__Description of the task__
Translate this sentence from the text on packet drops and AQM below into Spanish: "A host transport cannot know whether any particular drop was a deliberate signal from an AQM or a sign of a queue shedding packets due to buffer exhaustion."

__Extract to read__
^^^^
3.4. Partial Deployment of AQM
In overview, the argument in this section runs as follows: o Because the network does not and cannot always drop packets in proportion to their size, it shouldn't be given the task of making drop signals depend on packet size at all. o Transports on the other hand don't always want to make their rate response proportional to the size of dropped packets, but if they want to, they always can. The argument is similar to the end-to-end argument that says "Don't do X in the network if end systems can do X by themselves, and they want to be able to choose whether to do X anyway". Actually the following argument is stronger; in addition it says "Don't give the network task X that could be done by the end systems, if X is not deployed on all network nodes, and end systems won't be able to tell whether their network is doing X, or whether they need to do X themselves." In this case, the X in question is "making the response to congestion depend on packet size". We will now re-run this argument reviewing each step in more depth. The argument applies solely to drop, not to ECN marking. A queue drops packets for either of two reasons: a) to signal to host congestion controls that they should reduce the load and b) because there is no buffer left to store the packets. Active queue management tries to use drops as a signal for hosts to slow down (case a) so that drops due to buffer exhaustion (case b) should not be necessary. AQM is not universally deployed in every queue in the Internet; many cheap Ethernet bridges, software firewalls, NATs on consumer devices, etc implement simple tail-drop buffers. Even if AQM were universal, it has to be able to cope with buffer exhaustion (by switching to a behaviour like tail drop), in order to cope with unresponsive or excessive transports. For these reasons networks will sometimes be dropping packets as a last resort (case b) rather than under AQM control (case a). When buffers are exhausted (case b), they don't naturally drop packets in proportion to their size. The network can only reduce the probability of dropping smaller packets if it has enough space to store them somewhere while it waits for a larger packet that it can drop. If the buffer is exhausted, it does not have this choice. Admittedly tail drop does naturally drop somewhat fewer small packets, but exactly how few depends more on the mix of sizes than
the size of the packet in question. Nonetheless, in general, if we wanted networks to do size-dependent drop, we would need universal deployment of (packet-size dependent) AQM code, which is currently unrealistic. A host transport cannot know whether any particular drop was a deliberate signal from an AQM or a sign of a queue shedding packets due to buffer exhaustion. Therefore, because the network cannot universally do size-dependent drop, it should not do it all. Whereas universality is desirable in the network, diversity is desirable between different transport-layer protocols -- some, like standards track TCP congestion control [RFC5681], may not choose to make their rate response proportionate to the size of each dropped packet, while others will (e.g., TCP-Friendly Rate Control for Small Packets (TFRC-SP) [RFC4828]).3.5. Implementation Efficiency
Biasing against large packets typically requires an extra multiply and divide in the network (see the example byte-mode drop formula in Table 1). Taking packet size into account at the transport rather than in the network ensures that neither the network nor the transport needs to do a multiply operation -- multiplication by packet size is effectively achieved as a repeated add when the transport adds to its count of marked bytes as each congestion event is fed to it. Also, the work to do the biasing is spread over many hosts, rather than concentrated in just the congested network element. These aren't principled reasons in themselves, but they are a happy consequence of the other principled reasons.4. A Survey and Critique of Past Advice
This section is informative, not normative. The original 1993 paper on RED [RED93] proposed two options for the RED active queue management algorithm: packet mode and byte mode. Packet mode measured the queue length in packets and dropped (or marked) individual packets with a probability independent of their size. Byte mode measured the queue length in bytes and marked an individual packet with probability in proportion to its size (relative to the maximum packet size). In the paper's outline of further work, it was stated that no recommendation had been made on whether the queue size should be measured in bytes or packets, but noted that the difference could be significant.
^^^^
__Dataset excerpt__
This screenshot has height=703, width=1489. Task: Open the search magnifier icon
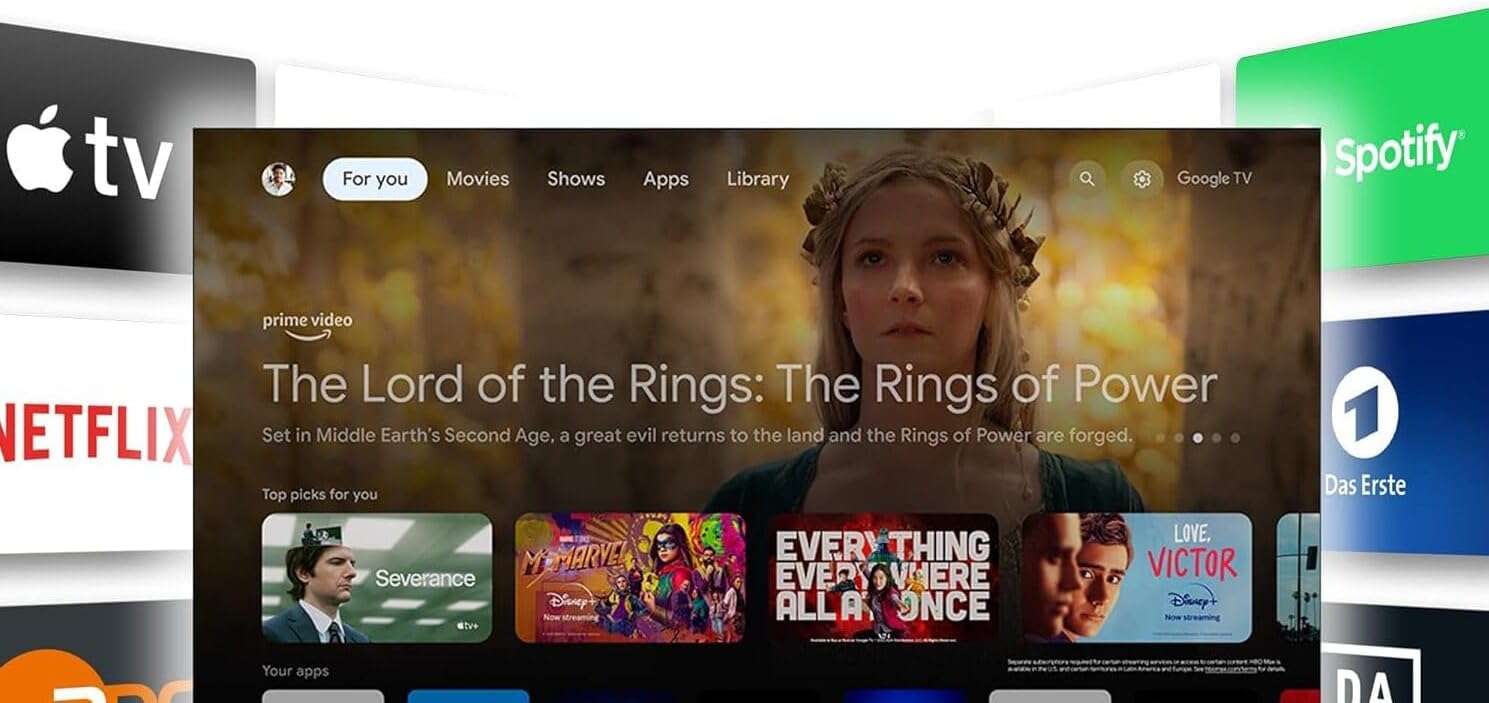coord(1087,179)
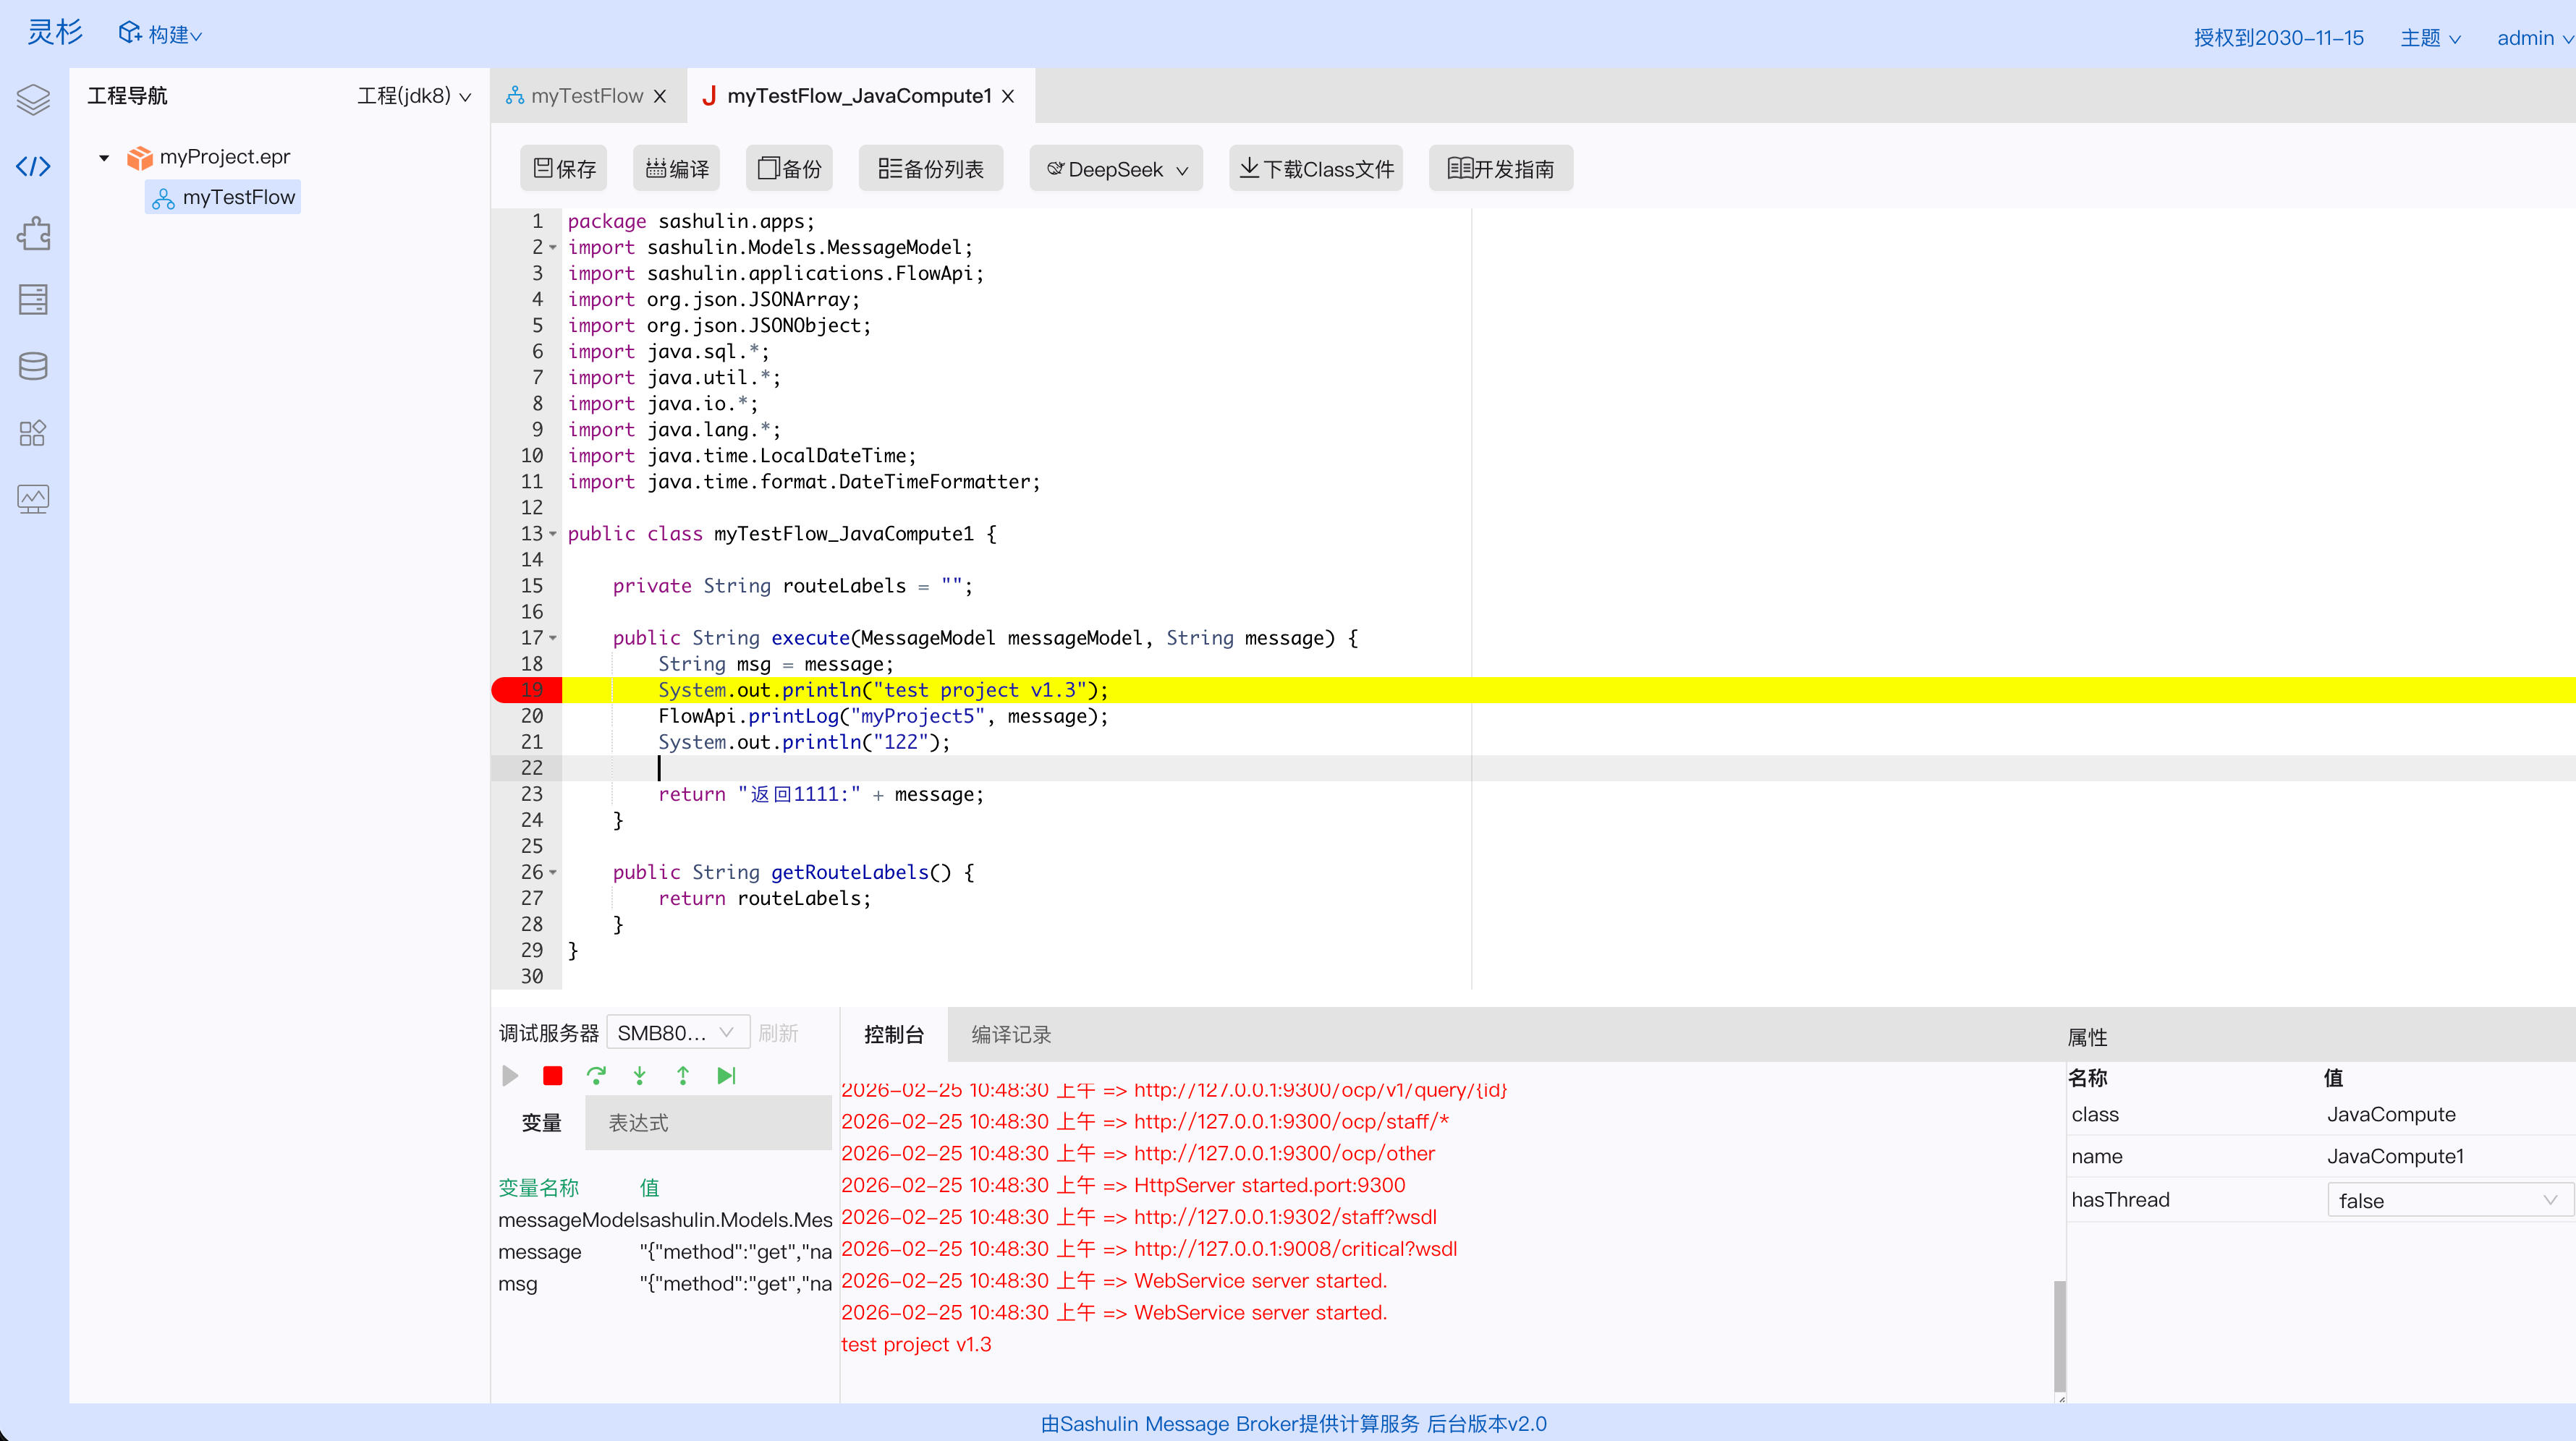The image size is (2576, 1441).
Task: Fold the code at line 17
Action: click(x=553, y=638)
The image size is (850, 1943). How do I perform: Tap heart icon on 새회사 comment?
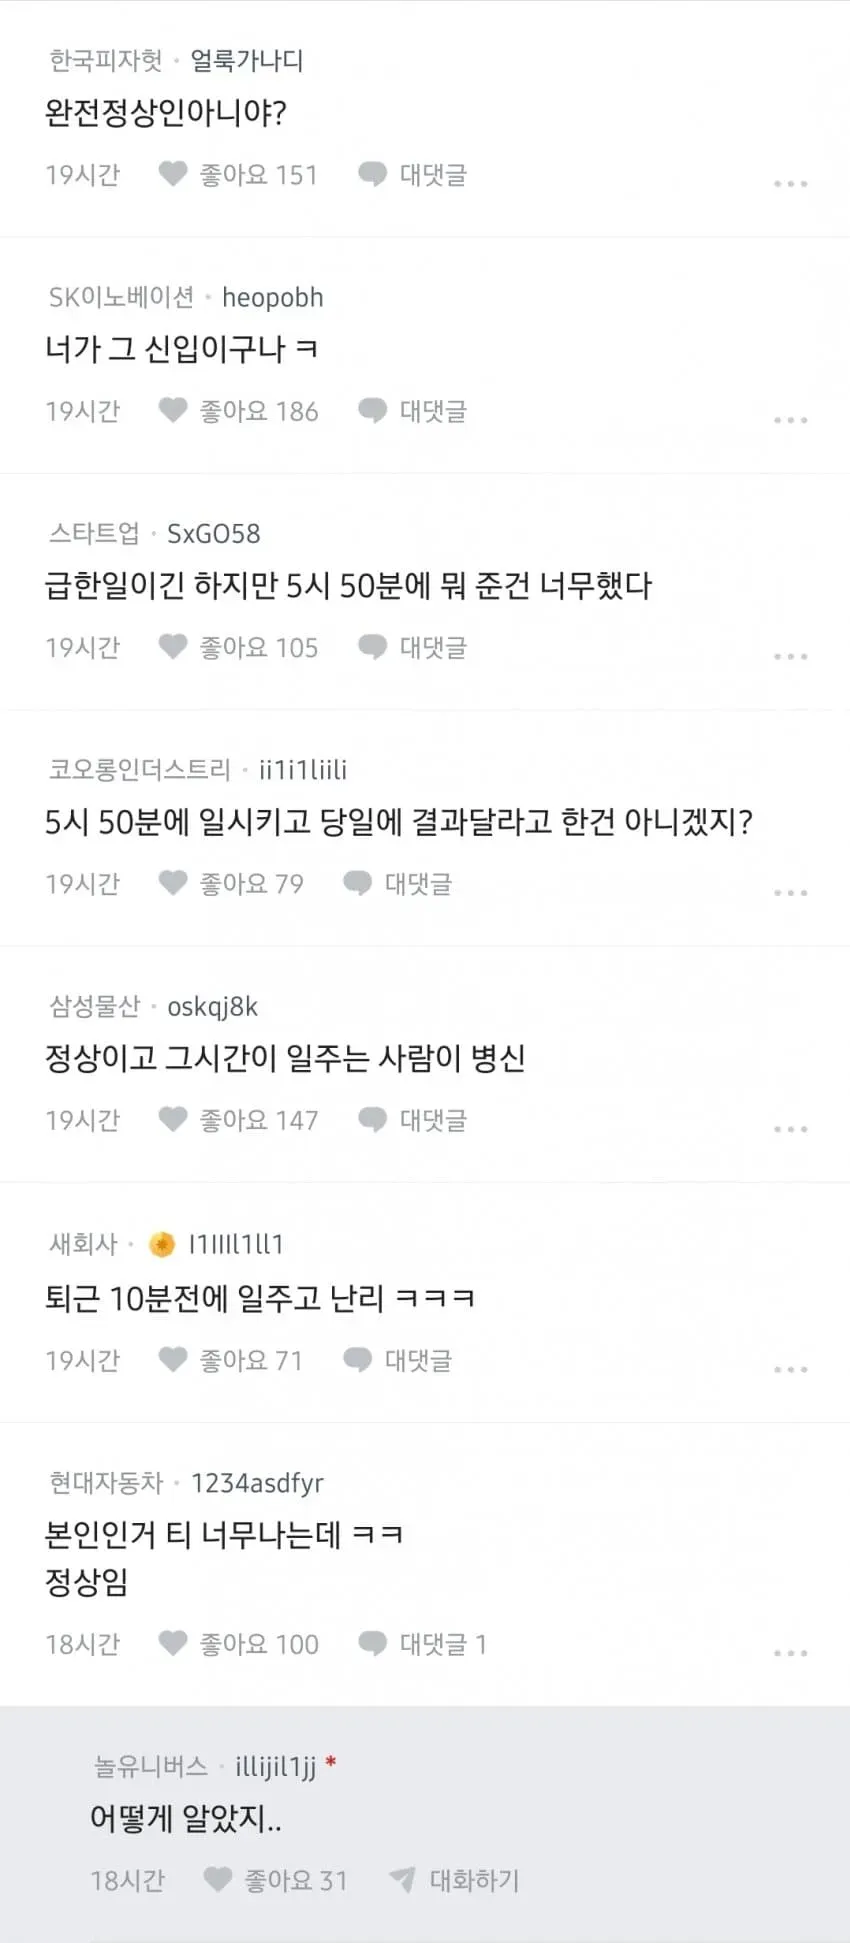pos(173,1359)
^^^^
__Full output__
Un transporte de host no puede saber si un descarte concreto fue una señal deliberada de un AQM o un indicio de una cola que desecha paquetes por agotamiento del búfer.